A credit card, if misused, can run up your balance and then you dispute, and don't pay anything until it's resolved. A debit card, if misused, can drain your account and leave you penniless until it's resolved.
Everyone in America is perfectly aware that the "dispute" button exists.
Trouble is, the lag time between hitting the button and getting your money back can be weeks. With a credit card you are out zero money.
Nope, it's as soon as the bank is aware. In your rush to correct me, you failed to understand that there are simply better customers protection here which make a product such as a credit card mostly useless.
https://en.wikipedia.org/wiki/Possession_is_nine-tenths_of_t...
What matters are the legal and contractual rights and obligations you have against the card issuer. In the US, these are historically different for credit cards (Fed Regulation Z) and debit cards (Regulation E), but since it's now effectively the same two schemes running it all and imposing their additional liability protections (largely motivated by considerations of brand perception, which would suffer if the same logo sometimes confers weaker protections).
The main practical difference nowadays is that in the case of debit cards, you're out your own money for a few days, while with credit cards, the only thing that temporarily suffers is your open-to-buy/line of credit.
Sounds like the US and Euro systems work fine within their own borders. Solutions designed for one make less sense in the context of the other.
By the way, here banks even have daily bank / wire transfer limit that can be changed only by a personal visit to a branch, so even if your online banking credentials are stolen, the attacker can not empty your account.
If you tried to make a purchase above the spending limit it was a hassle.
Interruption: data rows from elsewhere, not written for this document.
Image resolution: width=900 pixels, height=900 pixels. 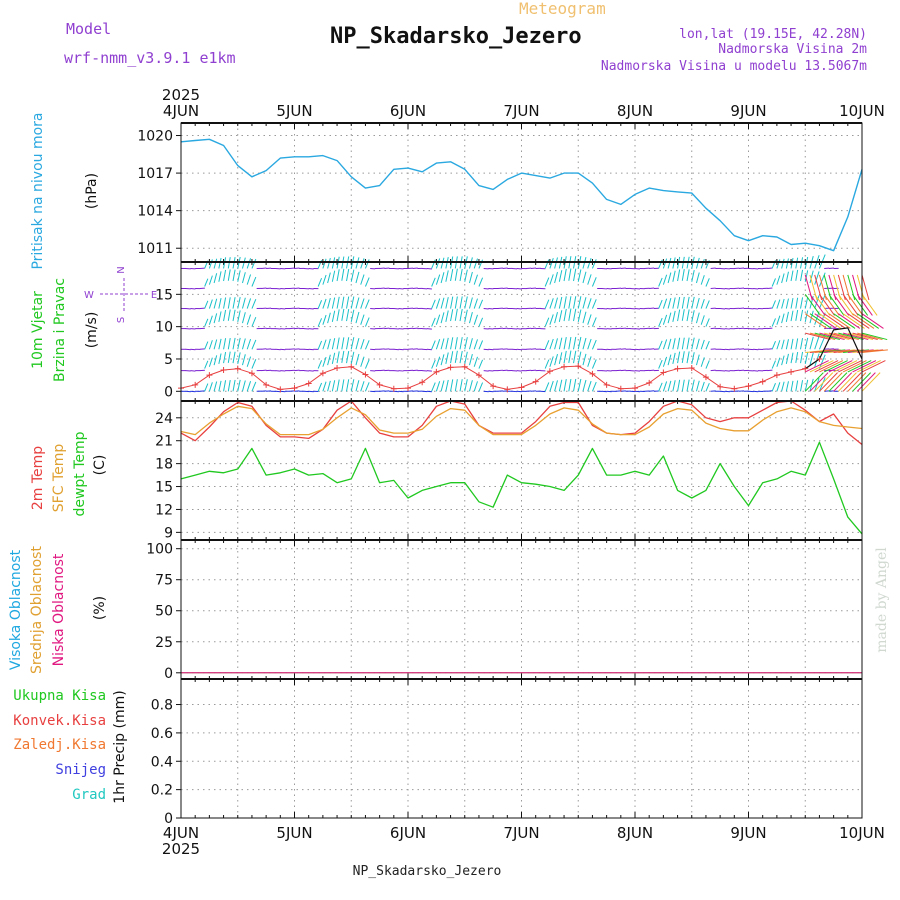 What do you see at coordinates (294, 833) in the screenshot?
I see `day-label-bottom: 5JUN` at bounding box center [294, 833].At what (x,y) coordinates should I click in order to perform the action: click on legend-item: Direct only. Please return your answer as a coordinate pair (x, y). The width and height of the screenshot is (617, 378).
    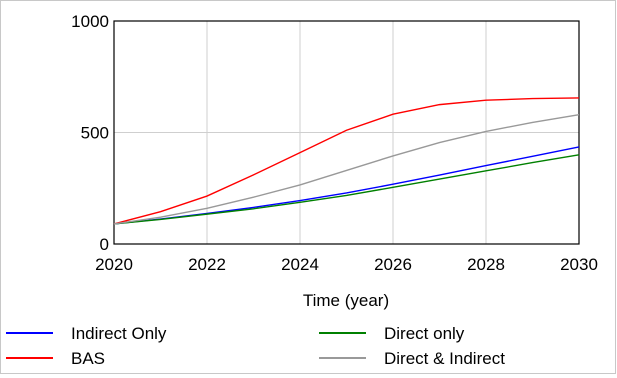
    Looking at the image, I should click on (392, 334).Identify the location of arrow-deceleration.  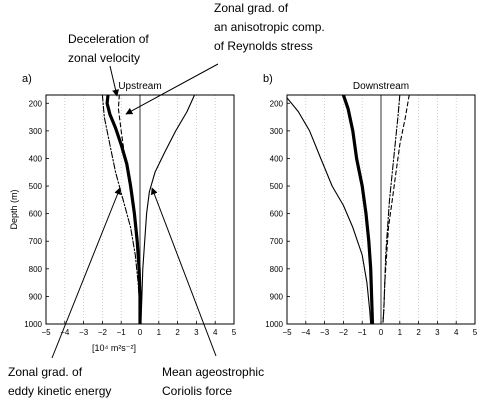
(114, 81).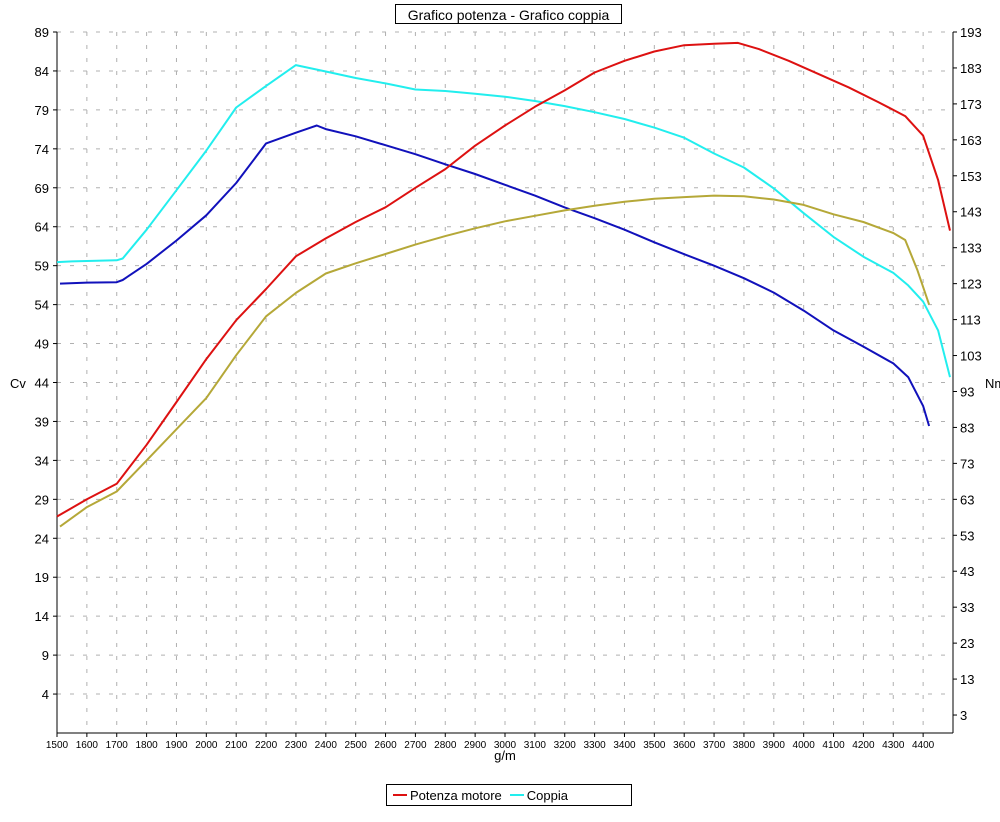 The width and height of the screenshot is (1000, 822). What do you see at coordinates (516, 795) in the screenshot?
I see `legend-swatch-coppia` at bounding box center [516, 795].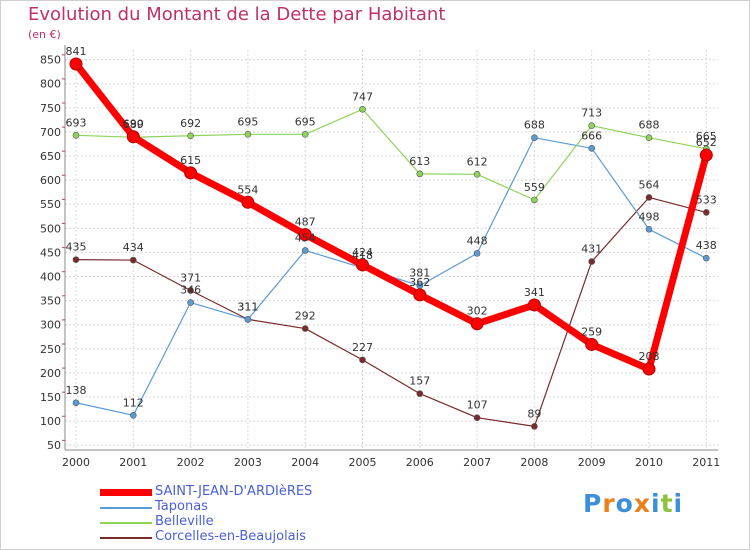 Image resolution: width=750 pixels, height=550 pixels. What do you see at coordinates (362, 252) in the screenshot?
I see `data-label-0: 424` at bounding box center [362, 252]. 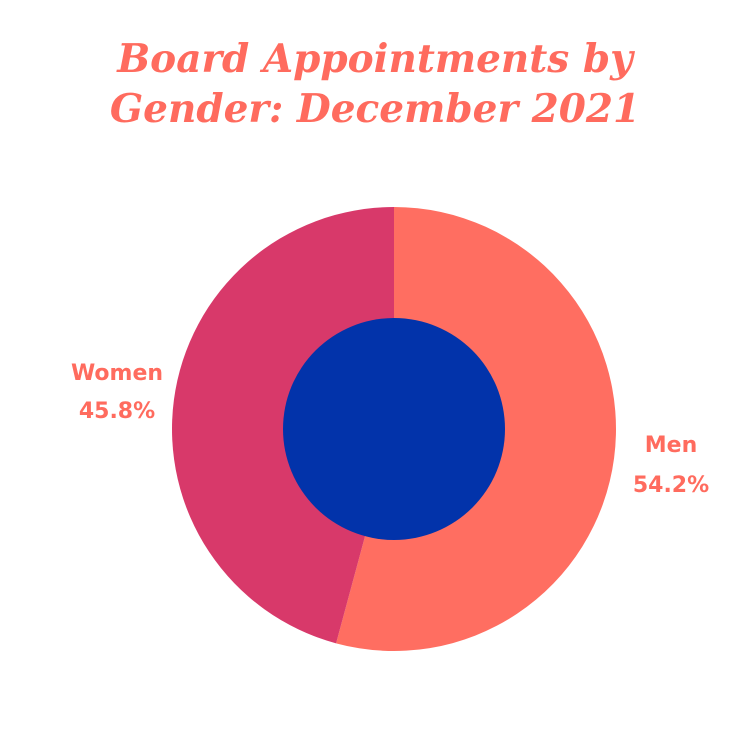 What do you see at coordinates (375, 109) in the screenshot?
I see `chart-title-line-2: Gender: December 2021` at bounding box center [375, 109].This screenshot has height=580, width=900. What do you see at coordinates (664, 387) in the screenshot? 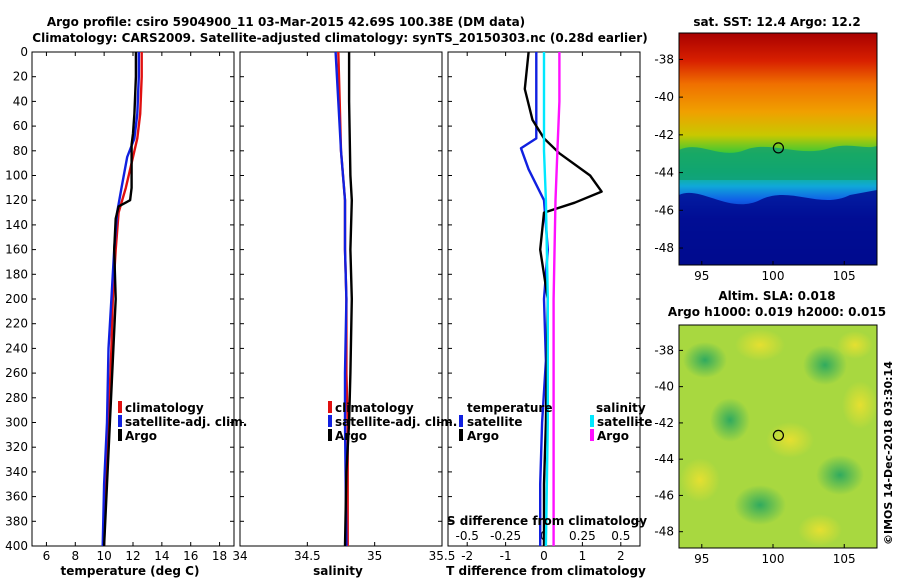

I am old tho.
Separately the EU is a large collection of states and each one has its varying levels of participation and sophistication with payment processing. Apple and Google Pay are both widely used and that won’t change, and by and large there’s no good reason for Europeans to not accept American credit cards so they’ll continue to do so.
Anyone telling you differently either doesn’t have the slightest idea what they’re talking about or they’re just caught up in a pointless anti-American fervor. Even in countries such as France American Express is accepted in more places.
Almost nobody considered this a problem until a few years ago, but the relevant EU stakeholders got pretty rattled recently [1], and my prediction is that this particular bell can't be un-rung.
[1] https://www.theguardian.com/law/2026/feb/18/international-cr...
It's much better to be indebted when buying something simply because if something goes wrong its much easier to convince someone to take their thing back when you haven't paid yet than trying to convince someone to send your money back and accept a return.
Your second paragraph is accurate.
In the US it's common for much of one's money to be in a checking account, the same one to which your debit card is effective.